(Originally appeared in The Film Stage on Sep. 5, 2015)
Seeing that the film starts in the middle of a memorial service, it doesn’t qualify as a spoiler to reveal that the unseen hero of L’attesa (The Wait) - the subject of both female protagonists’ devotion - isn’t going to show up as claimed/expected. With this mystery gone, the story is firmly set around the dynamic shaped by an absence, an illusion, a lie. Which is a more-than-valid premise for sure. Except the screenplay, adapted from the Italian play La vita che ti diedi by a whopping four writers, can never quite expand on that wistful idea and comes up short at every turn.

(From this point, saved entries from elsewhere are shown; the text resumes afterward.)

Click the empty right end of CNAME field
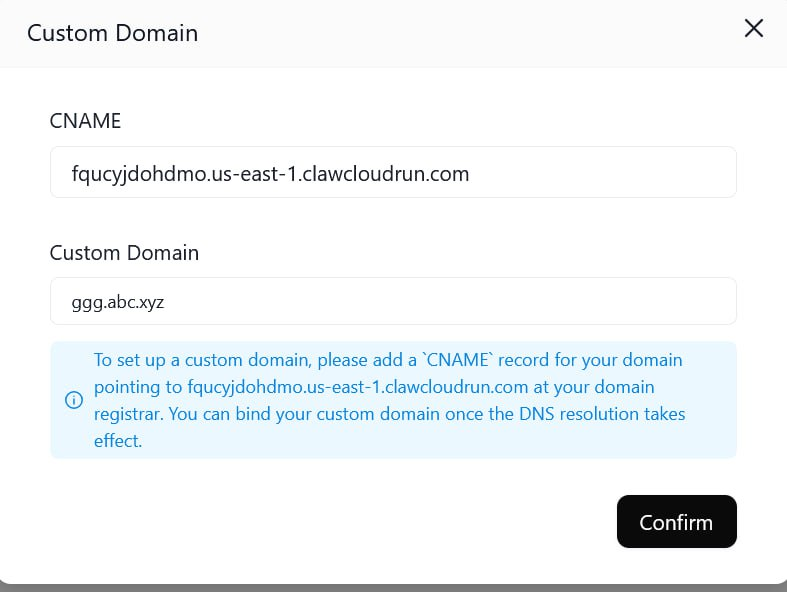The image size is (787, 592). (x=650, y=173)
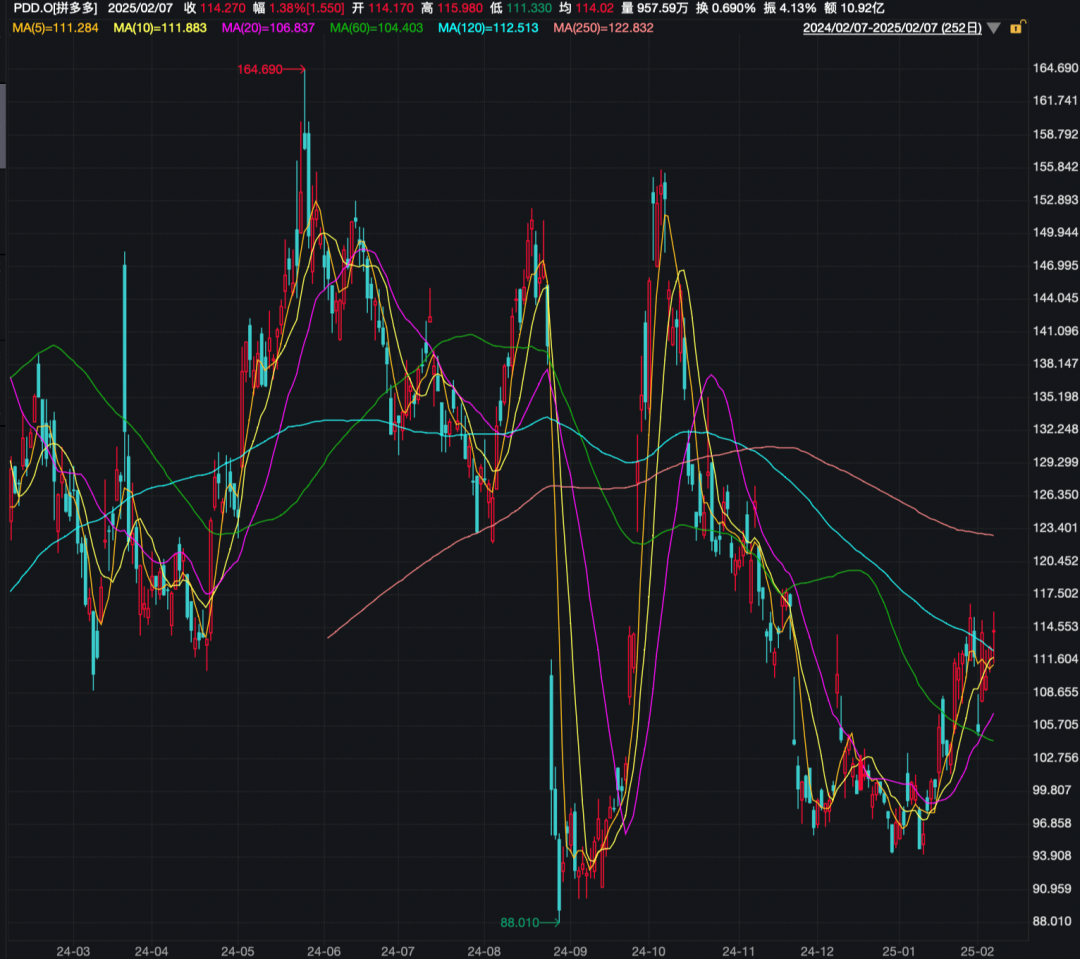Select the 25-02 month on time axis
The height and width of the screenshot is (959, 1080).
977,951
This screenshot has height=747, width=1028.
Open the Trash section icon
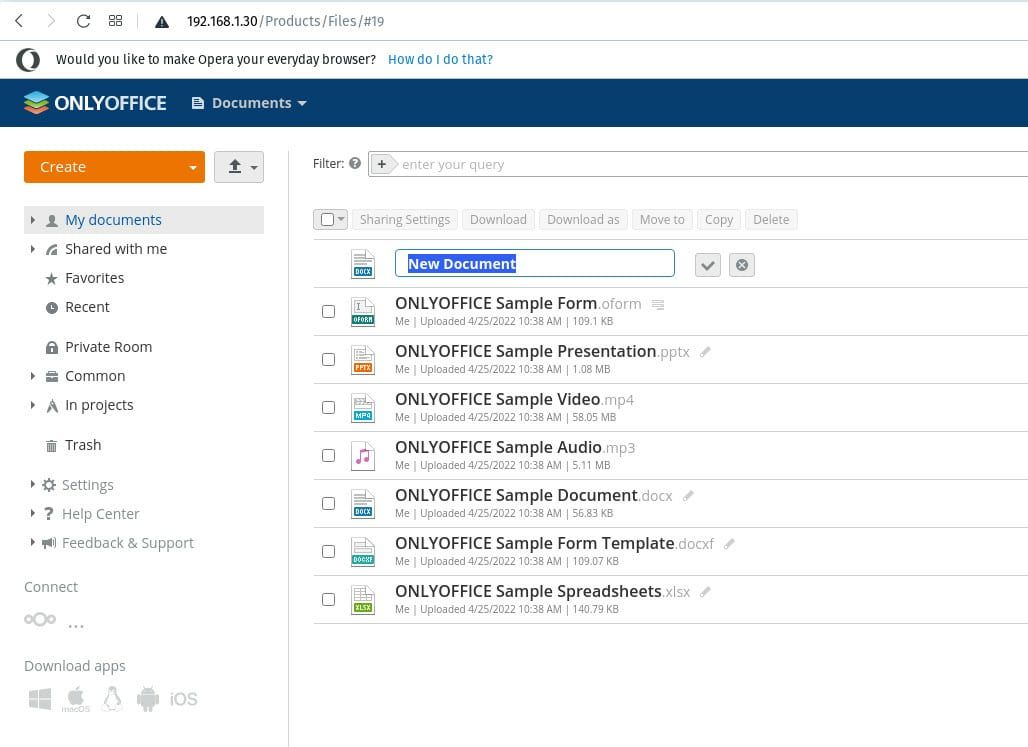[x=50, y=445]
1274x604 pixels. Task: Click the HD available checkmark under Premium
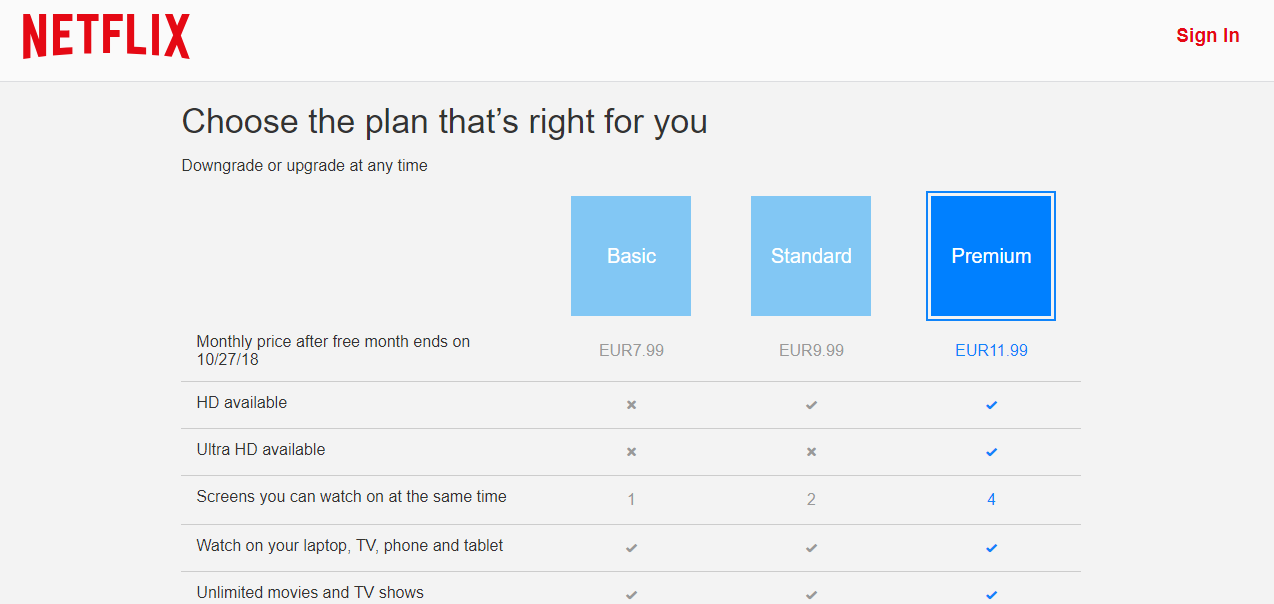(x=991, y=405)
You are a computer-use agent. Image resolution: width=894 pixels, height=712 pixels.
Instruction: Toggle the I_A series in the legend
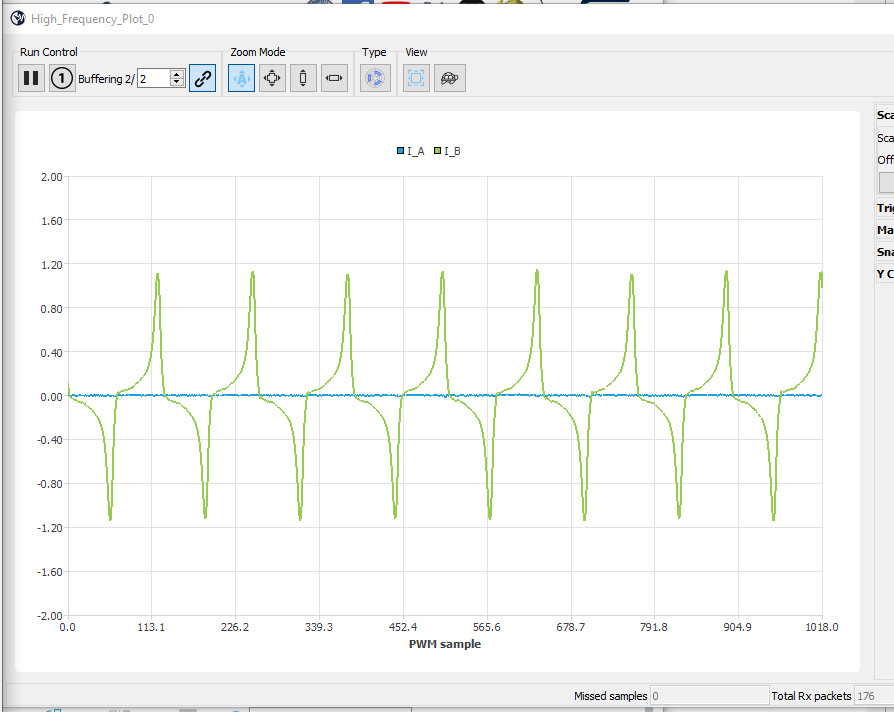pyautogui.click(x=411, y=151)
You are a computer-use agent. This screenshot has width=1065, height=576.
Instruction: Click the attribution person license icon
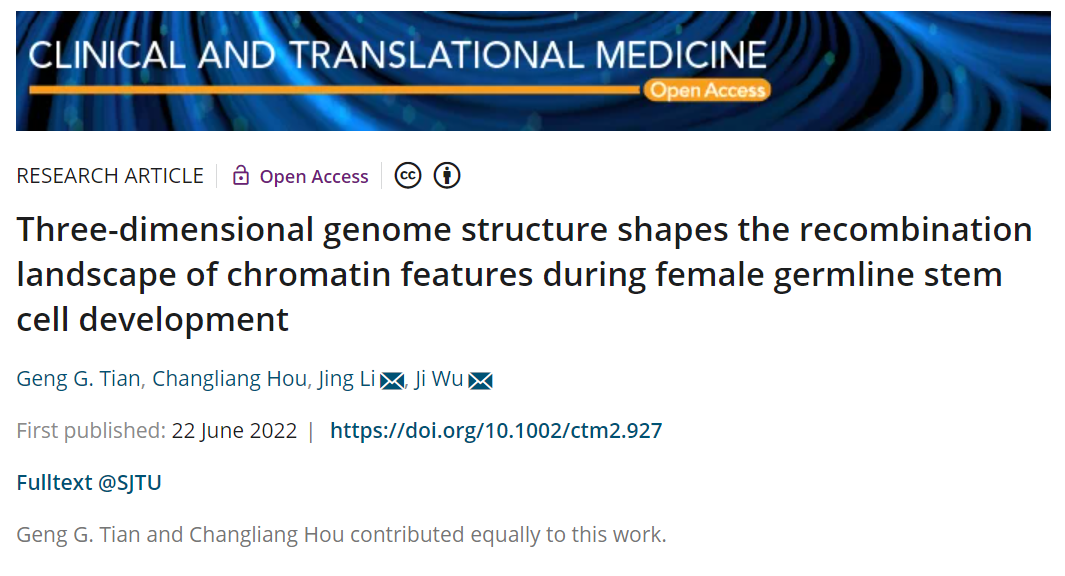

We meet Anna (Juliette Binoche) first, a grief-stricken mother who needs to summon up a prayer and the last of her strength just to get out of bed after the unexplained passing of son Giuseppe. On one of those identical, insufferably quiet days that follow, she gets a call from Giuseppe’s Parisian girlfriend Jeanne (Lou de Laâge), whom he has invited to join them at their Sicilian family house. Knowing full well the girl’s mistake, Anna bids her over nonetheless and together they shall wait for a shared loved one who’s never going to return.
When considered in abstract terms, such vague, subliminally kinky plotlines promise fertile ground for intensive psychological explorations. There are plenty of interesting questions to ask: Why wouldn’t Anna tell Jeanne the truth? What does she seek to achieve by keeping the young girl in this wishful limbo? How much does Jeanne really know or pretend not to know as the wait drags on and she could easily find out about everything by herself? What’s going through the mind of caretaker Pietro and other guests at the wake who witness the absurd situation and become unwilling accomplice to deceit by not pointing out the obvious. To be fair, first-time feature director Messina does hint at deeper, more subtle motivations beyond a protective self-delusion or –denial at certain moments. But such flashes of inspiration are fleeting and the majority of screen time is spent in flatly written two-woman talks by the lake, at the dinner table, in the Turkish bath, where they keep skirting around the real issue, the only issue, until all believability drains out and character development stalls. There’s the chance for the relationship to take a turn for the abusive and for the story to acquire a more ostensibly genre edge, but Messina never took that bait. It might have been an opportunity lost, though, for the film never gained the seductive force of something like Swimming Pool (2003) despite a similar emphasis on female sensuality.
Visually there’s a lot to salivate over in this beautifully designed, almost compulsively artful picture. It’s not just the land, water, the vivid expanse of Sicily that provides a constantly stunning backdrop to the proceedings. Distinct color schemes and careful framing turn everything from a silent car ride to a frying egg into oeuvres of considerable sophistication. While Messina’s taste cannot be denied, this observation is not entirely complimentary, for there’s a calculated quality to all this exquisiteness – when you render even the X-ray images of an airport baggage scan so chicly commercial-ready, it can appear quite suspicious, not to mention exhausting to watch.
Binoche is as ever a master of her craft. How she commands the most miniscule aspect of her physicality, countenance, disposition to emote and affect betrays no technical blemish, creating a visage that’s full of fascinating clues even at its most immobile. It’s a shame, then, that the role of Anna is so direly underwritten and her domineering position in relation to Jeanne so firmly established, that there’s just not enough stuff for a solo homerun, nor much of an acting duet at all. In the end, like a breath of stylized, impassioned hot air, L’attesa evokes feelings associated with bereavement effectively but has nothing substantial to add to the whole psychology of loss.